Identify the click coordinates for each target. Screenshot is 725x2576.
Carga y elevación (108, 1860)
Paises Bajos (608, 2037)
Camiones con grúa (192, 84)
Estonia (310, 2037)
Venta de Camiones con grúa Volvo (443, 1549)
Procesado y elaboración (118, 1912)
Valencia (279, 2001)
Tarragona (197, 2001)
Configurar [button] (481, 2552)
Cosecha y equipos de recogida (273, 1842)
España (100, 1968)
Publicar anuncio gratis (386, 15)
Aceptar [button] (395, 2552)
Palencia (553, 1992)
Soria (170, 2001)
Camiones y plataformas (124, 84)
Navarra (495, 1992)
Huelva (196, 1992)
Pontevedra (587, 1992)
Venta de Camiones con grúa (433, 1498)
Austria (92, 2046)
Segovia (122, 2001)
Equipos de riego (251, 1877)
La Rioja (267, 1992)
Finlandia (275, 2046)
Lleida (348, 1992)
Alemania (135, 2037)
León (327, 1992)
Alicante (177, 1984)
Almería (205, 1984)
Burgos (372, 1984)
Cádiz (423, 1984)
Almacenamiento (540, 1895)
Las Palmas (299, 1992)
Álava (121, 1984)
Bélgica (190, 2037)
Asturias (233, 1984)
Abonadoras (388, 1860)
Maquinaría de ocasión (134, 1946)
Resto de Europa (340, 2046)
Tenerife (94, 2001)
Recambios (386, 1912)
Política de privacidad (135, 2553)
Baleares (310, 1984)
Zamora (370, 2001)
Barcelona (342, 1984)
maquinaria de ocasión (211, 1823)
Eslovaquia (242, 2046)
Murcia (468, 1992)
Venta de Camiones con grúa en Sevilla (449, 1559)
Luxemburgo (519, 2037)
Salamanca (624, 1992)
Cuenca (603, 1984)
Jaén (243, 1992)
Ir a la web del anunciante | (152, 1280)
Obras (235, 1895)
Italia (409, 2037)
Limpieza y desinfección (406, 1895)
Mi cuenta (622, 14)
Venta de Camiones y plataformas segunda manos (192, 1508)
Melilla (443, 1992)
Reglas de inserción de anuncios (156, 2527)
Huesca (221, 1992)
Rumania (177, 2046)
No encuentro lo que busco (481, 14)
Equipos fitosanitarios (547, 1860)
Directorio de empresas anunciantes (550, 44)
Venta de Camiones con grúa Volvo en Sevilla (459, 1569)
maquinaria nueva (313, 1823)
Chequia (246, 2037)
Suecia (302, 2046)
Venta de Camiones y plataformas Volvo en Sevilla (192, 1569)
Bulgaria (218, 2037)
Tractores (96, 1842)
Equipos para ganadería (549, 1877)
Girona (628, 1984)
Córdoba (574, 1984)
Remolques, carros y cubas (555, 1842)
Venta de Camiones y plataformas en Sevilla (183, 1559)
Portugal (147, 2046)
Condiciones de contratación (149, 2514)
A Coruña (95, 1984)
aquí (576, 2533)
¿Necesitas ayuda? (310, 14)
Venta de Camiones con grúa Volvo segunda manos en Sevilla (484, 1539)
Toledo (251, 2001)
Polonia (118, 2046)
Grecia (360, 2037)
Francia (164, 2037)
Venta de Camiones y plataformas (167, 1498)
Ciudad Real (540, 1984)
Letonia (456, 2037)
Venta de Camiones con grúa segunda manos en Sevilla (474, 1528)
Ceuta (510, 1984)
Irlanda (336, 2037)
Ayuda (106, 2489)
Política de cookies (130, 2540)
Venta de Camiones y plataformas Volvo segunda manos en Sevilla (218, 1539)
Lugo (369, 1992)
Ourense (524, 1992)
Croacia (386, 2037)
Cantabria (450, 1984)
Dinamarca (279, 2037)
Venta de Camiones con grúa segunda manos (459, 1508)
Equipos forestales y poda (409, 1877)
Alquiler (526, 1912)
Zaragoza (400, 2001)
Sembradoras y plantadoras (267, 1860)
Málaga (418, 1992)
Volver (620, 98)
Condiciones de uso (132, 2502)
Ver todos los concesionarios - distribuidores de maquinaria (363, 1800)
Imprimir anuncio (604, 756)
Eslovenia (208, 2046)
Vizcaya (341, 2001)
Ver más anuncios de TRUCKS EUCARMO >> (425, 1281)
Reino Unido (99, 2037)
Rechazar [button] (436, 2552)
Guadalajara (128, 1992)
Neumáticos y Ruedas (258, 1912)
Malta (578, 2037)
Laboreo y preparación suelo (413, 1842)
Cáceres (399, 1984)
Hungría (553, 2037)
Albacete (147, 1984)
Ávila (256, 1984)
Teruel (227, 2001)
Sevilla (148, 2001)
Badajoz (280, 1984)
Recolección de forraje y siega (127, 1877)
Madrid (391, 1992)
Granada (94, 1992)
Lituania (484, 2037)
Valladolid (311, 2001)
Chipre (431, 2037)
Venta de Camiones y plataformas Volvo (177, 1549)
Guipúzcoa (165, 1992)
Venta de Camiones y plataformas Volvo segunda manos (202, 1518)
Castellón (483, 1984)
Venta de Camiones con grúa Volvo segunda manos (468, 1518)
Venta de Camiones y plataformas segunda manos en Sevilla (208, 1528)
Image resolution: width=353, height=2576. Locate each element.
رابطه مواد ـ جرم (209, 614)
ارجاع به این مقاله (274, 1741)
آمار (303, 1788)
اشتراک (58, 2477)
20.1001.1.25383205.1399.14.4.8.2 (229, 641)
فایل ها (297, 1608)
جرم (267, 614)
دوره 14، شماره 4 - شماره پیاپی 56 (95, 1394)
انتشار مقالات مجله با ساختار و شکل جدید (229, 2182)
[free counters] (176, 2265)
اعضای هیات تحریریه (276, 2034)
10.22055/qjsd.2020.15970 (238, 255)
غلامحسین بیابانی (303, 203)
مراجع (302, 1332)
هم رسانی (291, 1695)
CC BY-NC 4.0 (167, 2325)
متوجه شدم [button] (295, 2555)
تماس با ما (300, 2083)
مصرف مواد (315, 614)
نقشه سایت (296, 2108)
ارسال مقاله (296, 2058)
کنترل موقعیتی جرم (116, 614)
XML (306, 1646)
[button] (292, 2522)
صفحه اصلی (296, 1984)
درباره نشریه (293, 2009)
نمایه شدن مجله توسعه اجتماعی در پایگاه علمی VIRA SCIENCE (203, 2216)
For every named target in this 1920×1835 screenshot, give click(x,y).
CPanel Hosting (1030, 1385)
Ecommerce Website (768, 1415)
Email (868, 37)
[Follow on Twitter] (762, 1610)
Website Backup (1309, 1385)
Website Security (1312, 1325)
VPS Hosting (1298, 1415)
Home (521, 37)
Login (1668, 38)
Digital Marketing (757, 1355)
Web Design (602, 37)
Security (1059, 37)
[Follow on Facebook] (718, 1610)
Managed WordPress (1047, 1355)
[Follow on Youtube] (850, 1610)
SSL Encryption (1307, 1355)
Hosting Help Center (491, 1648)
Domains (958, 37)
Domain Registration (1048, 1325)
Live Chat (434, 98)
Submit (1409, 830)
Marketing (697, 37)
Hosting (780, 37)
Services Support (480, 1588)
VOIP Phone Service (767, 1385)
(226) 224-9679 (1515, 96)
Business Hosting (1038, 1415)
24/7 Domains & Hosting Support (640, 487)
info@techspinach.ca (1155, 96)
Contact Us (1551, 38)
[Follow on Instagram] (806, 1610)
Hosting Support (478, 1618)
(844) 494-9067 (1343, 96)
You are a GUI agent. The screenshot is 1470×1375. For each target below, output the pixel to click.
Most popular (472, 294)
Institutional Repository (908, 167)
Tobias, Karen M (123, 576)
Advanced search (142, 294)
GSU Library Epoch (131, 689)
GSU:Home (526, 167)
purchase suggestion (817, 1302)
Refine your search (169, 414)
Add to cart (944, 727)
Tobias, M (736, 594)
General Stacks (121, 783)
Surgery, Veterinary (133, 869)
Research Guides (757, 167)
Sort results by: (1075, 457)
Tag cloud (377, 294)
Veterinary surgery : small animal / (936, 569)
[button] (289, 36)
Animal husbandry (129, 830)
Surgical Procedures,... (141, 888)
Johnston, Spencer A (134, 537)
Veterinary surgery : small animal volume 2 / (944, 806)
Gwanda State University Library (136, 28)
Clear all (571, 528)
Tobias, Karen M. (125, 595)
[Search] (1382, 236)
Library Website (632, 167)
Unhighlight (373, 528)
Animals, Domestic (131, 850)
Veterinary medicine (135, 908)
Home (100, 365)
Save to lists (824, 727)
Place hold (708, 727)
──────────────────────────────
WHAT NEEDS TO BE DONE >>
After locating the line with "Services Support (480, 1588)" in the material above, return it and each line after it exactly, ending at the line with "(844) 494-9067 (1343, 96)".

ANSWER BELOW >>
Services Support (480, 1588)
VOIP Phone Service (767, 1385)
(226) 224-9679 (1515, 96)
Business Hosting (1038, 1415)
24/7 Domains & Hosting Support (640, 487)
info@techspinach.ca (1155, 96)
Contact Us (1551, 38)
[Follow on Instagram] (806, 1610)
Hosting Support (478, 1618)
(844) 494-9067 (1343, 96)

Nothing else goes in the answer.